Lexipedia

de Buman Dominique · Nationalrat · 2019-09-18

de Buman Dominique · Nationalrat · Freiburg · CVP-Fraktion · 2019-09-18

Wortprotokoll

Dans l'arrêté fédéral 4, il est question du financement de la promotion des exportations. La minorité propose d'accorder un plafond de dépenses de 94 millions de francs pour l'ensemble de la période, c'est-à-dire pour quatre ans. La majorité souscrit au projet du Conseil fédéral, à savoir à un plafond de dépenses de 90,5 millions de francs, conformément à ce que l'exécutif expose dans son message. La minorité, quant à elle - et il y a une analogie par[NB]rapport au raisonnement tenu à propos de Suisse Tourisme -, aimerait que l'on en reste à la somme allouée par le Parlement il y a quatre ans et non pas aux moyens financiers effectivement dégagés par le gouvernement au fur et à mesure des crédits inscrits dans les budgets annuels.

Vouloir maintenir les 94 millions de francs approuvés il y a quatre ans, ce n'est pas vouloir faire adopter un montant excessif. En effet, par rapport au moment où le message a été rédigé - il y a quelques mois -, la situation économique est devenue plus tendue au niveau mondial. Je n'ai pas besoin de vous dire que le protectionnisme progresse de façon galopante entre certaines grandes puissances; je n'ai pas besoin de vous dire qu'il y a une guerre économique entre la Chine et les Etats-Unis. Mais tout cela a comme conséquence que notre économie et nos entreprises exportatrices doivent toujours plus souvent se battre contre la concurrence dans un climat instable.

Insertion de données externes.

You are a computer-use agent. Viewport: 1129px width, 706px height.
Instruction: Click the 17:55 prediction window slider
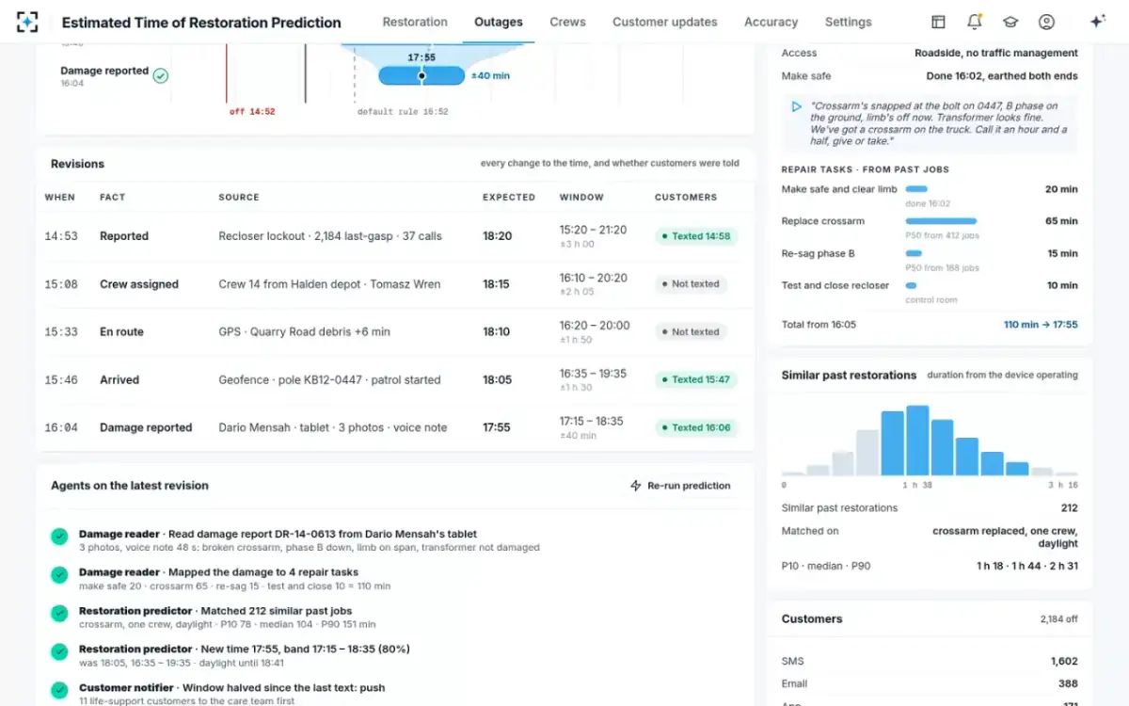click(421, 75)
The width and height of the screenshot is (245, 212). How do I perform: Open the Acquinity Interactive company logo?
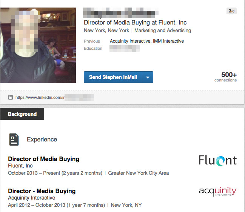tap(218, 192)
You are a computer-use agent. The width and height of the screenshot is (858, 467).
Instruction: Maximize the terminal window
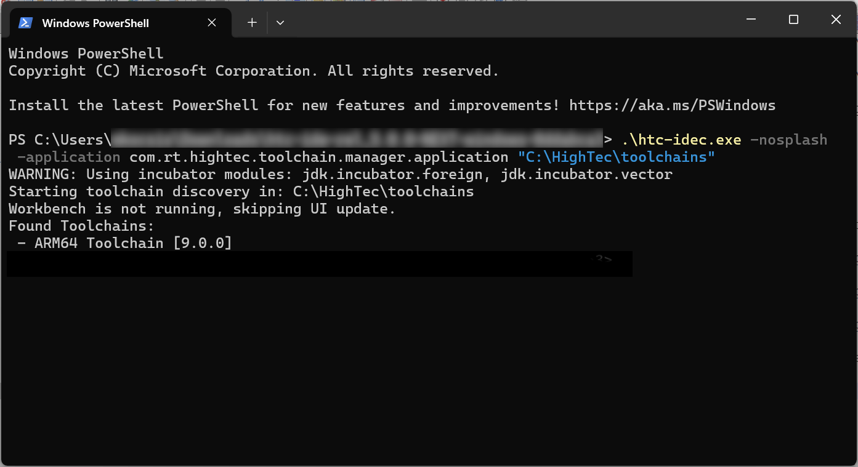(793, 19)
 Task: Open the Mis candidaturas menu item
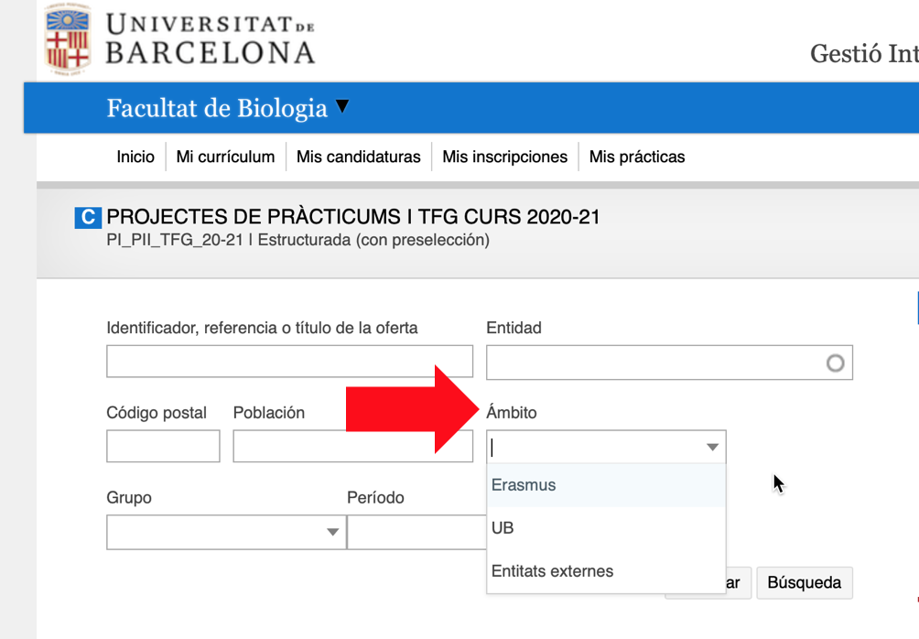coord(358,157)
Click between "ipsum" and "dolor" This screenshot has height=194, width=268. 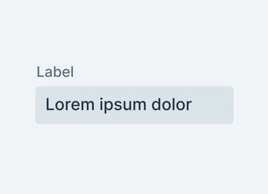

A cela s'ajoute - et ce n'était pas non plus le cas lorsque le message du Conseil fédéral a été rédigé - le franc qui, lui aussi, est plus fort par rapport à une période où 1 euro s'échangeait contre environ 1,10 ou 1,13 franc. Aujourd'hui, 1 euro vaut moins de 1,10 franc; on est très proche de la parité entre les deux monnaies.

A cela s'ajoute encore qu'il y a des indices de récession qui ne sont pas avancés seulement par la minorité de la commission, mais aussi par les instituts économiques. Qu'il s'agisse du KOF, du BAK, voire même du SECO, tout le monde admet qu'il y a un certain ralentissement économique, un tassement du volume des commandes. Or, dès le moment où il faut soutenir les exportations, il vaut mieux, pour quatre ans, anticiper la situation plutôt que, tout à coup, devoir constater qu'il n'y a pas les montants suffisants à disposition.

J'aimerais vous donner un chiffre qui ne figure pas dans le message et qui n'est pas non plus évoqué dans le raisonnement appliqué à Suisse Tourisme. Depuis 2017 - ce n'est pas vieux -, il y a 20 pour cent de PME en plus qui viennent solliciter les services de Switzerland Global Enterprise. 20 pour cent de plus en deux ans! Pourquoi? Parce que, précisément, tous les marchés deviennent de plus en plus difficiles.

C'est donc pour cette raison que la minorité que je représente et qui est composée de membres de différents groupes politiques demande tout simplement que nous nous en tenions aux montants qui avaient été octroyés en 2015.